85 — Open-World Knowledge Graph Completion

Baoxu Shi & Tim Weninger (1711.03438)

Read on 14 November 2017
#neural-network  #graph-theory  #knowledge-graph  #natural-language  #nlp 

Knowledge graphs are essentially relationship edgelists, where each edge is a relationship between $h$ (head), with a relationship $r$ to $t$ (tail).

For example, $<Earth, BelongsTo, SolarSystem>$ and $<Earth, Orbits, Sol>$ are both relationships that use Earth as a head entity. $<Mars, Orbits, Sol>$ also uses Sol as a tail entity.

These graphs are commonly “closed-world”, meaning that the KG includes every relationship that is applicable to a world, and every world rule is represented in the graph.

Another common implementation of KGs — “open world” — enables the “expectation” of probablistically extant but unknown rules. This task is known as Knowledge Graph Completion. For example, in the above KG, $<Mars, BelongsTo, SolarSystem>$ is one relationship that might be predicted without being supplied.

Shi and Weninger design an energy function $L(T)$ that, for a given tuple $T$, determines a “closeness” metric for the tuple compared to other tuples in the graph; this can be used both to fill in components of a tuple as well as determine the probability that a completely novel tuple exists and belongs to the graph.

They present ConMask, a TensorFlow-based system that performs KG completion using a neural-network-based $L$ based on natural language processing from Wikipedia pages or other text sources.

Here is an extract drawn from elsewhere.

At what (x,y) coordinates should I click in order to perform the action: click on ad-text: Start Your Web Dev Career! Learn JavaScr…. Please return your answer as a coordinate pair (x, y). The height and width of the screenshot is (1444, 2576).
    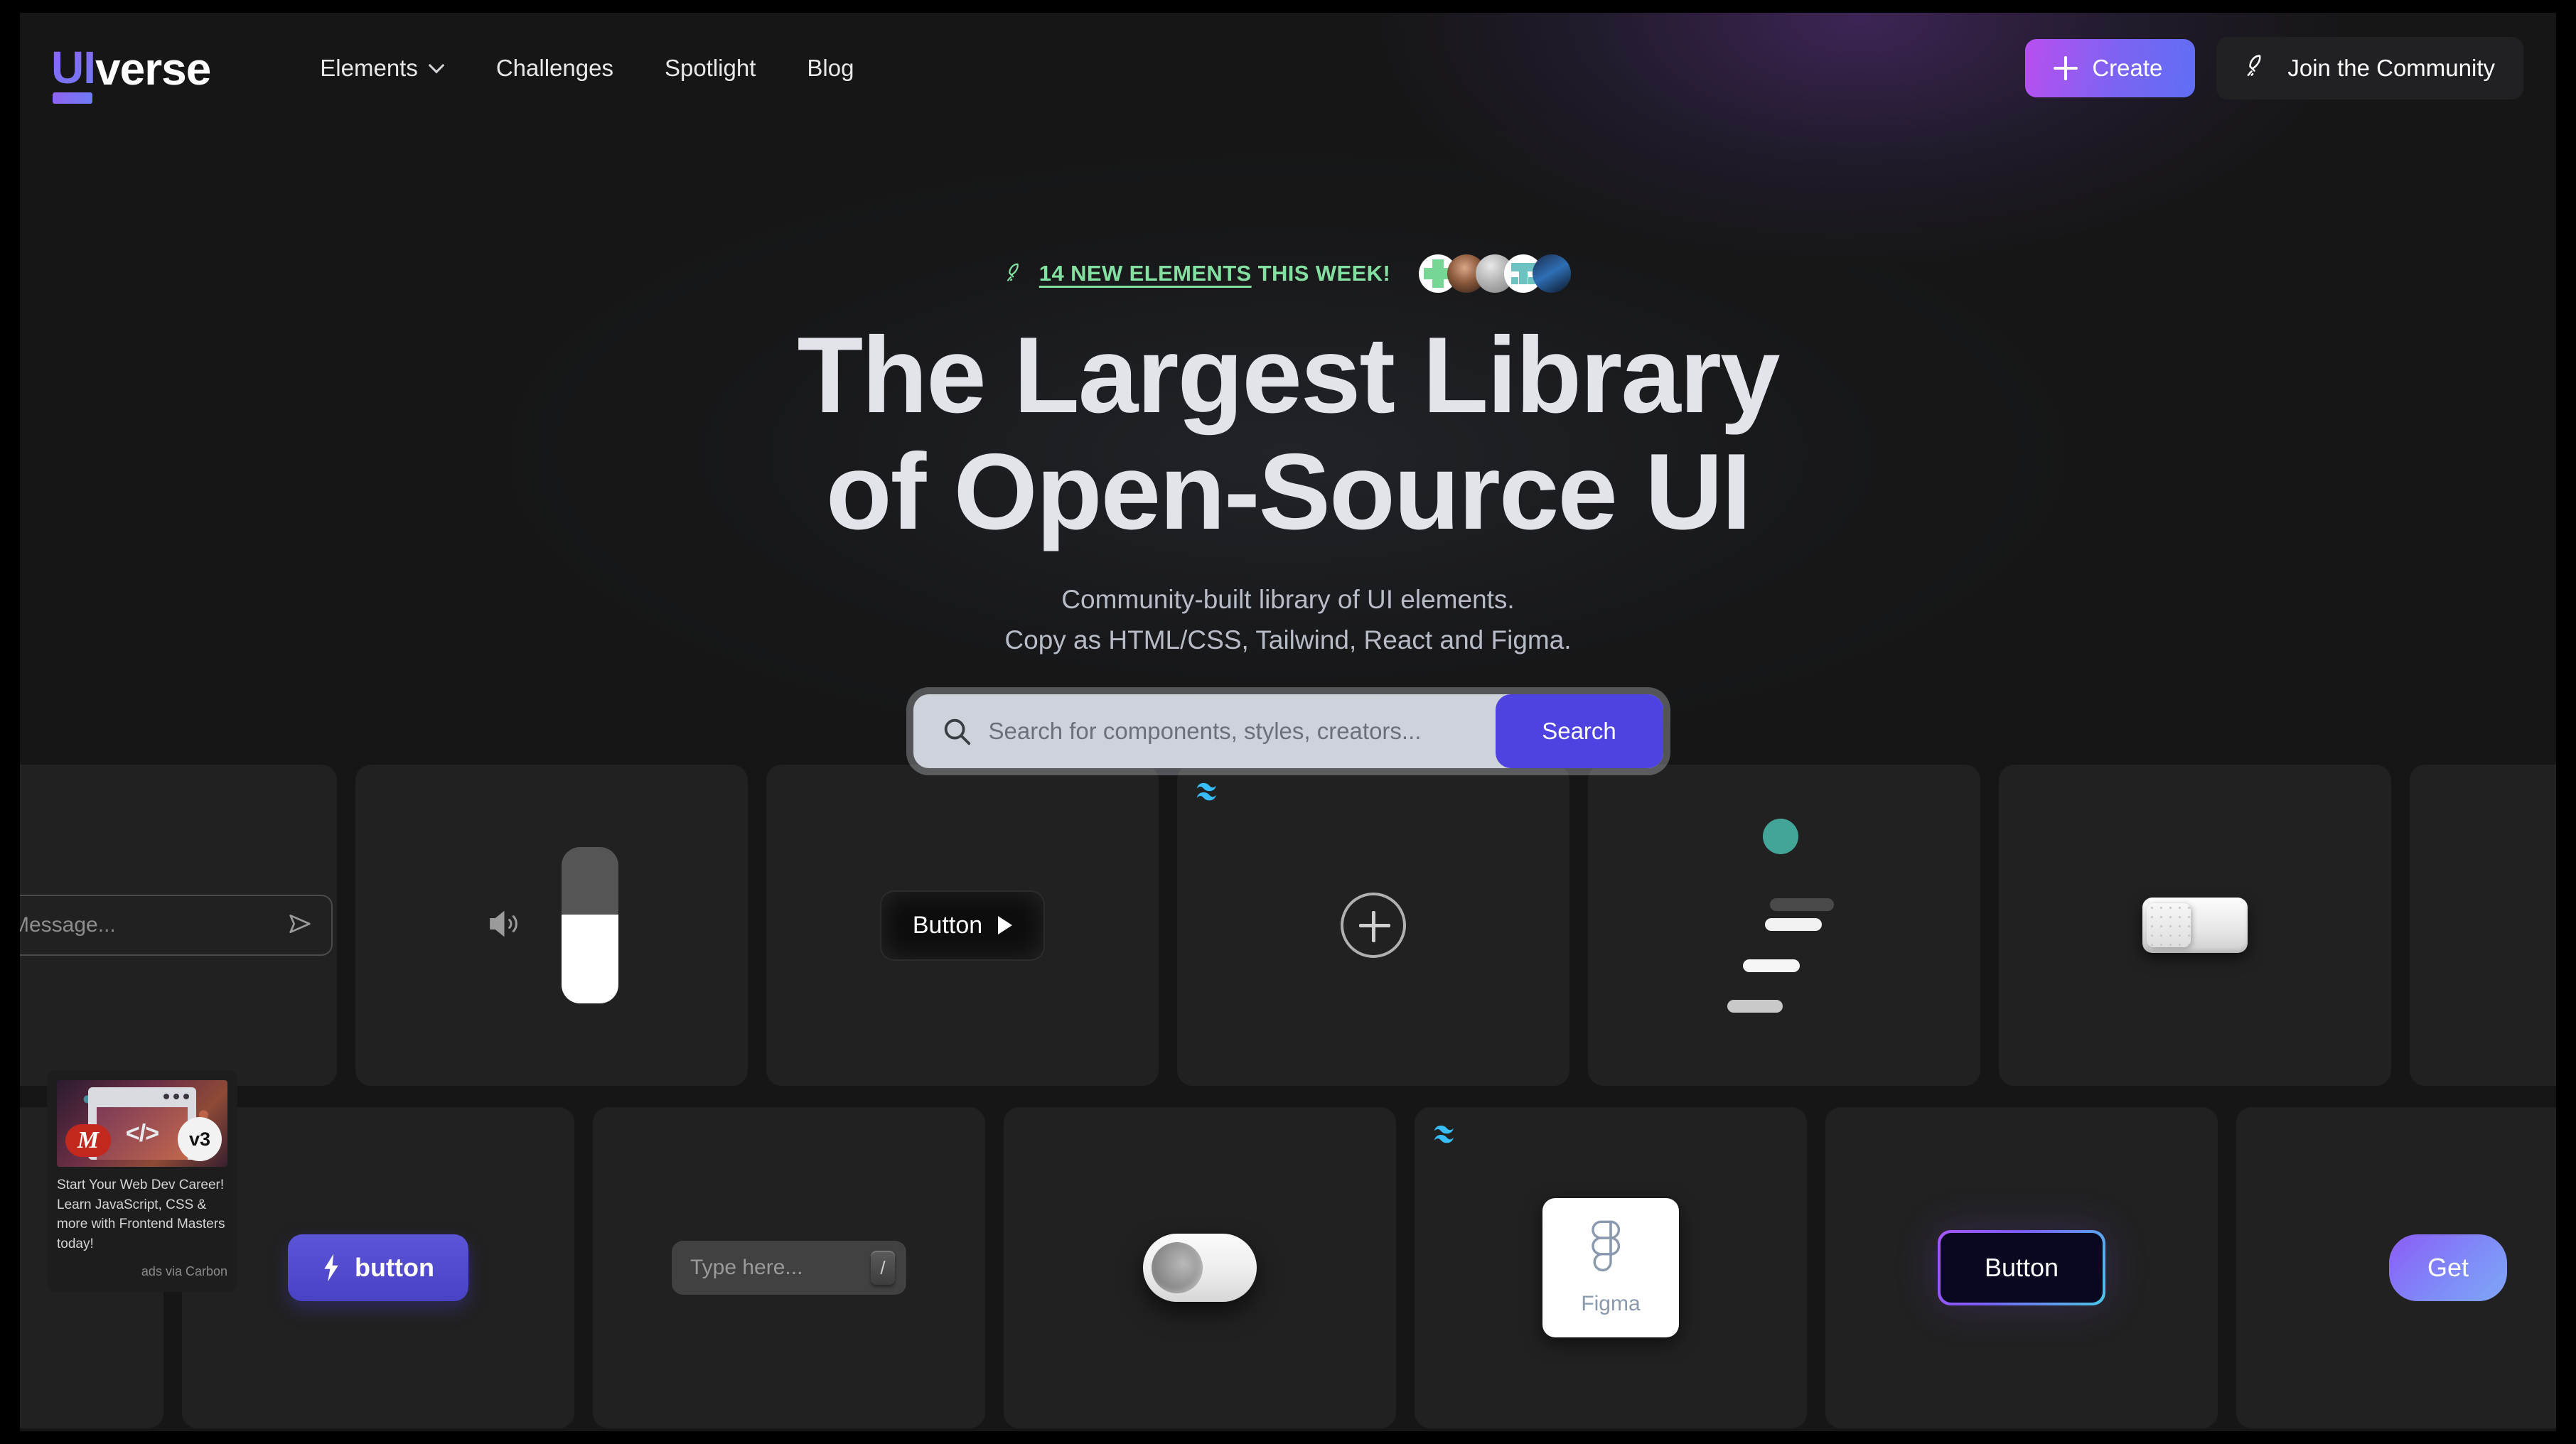
    Looking at the image, I should click on (142, 1214).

ConMask is particularly performant compared to its peers; predictive systems like this also have the added advantage of taking less storage space because the relationships can be guessed at runtime.

Future work aims to expand ConMask to also predict relationships that cannot be found in literature; that is, it will be able to determine relationships between objects where a relationship was not necessarily expected to exist.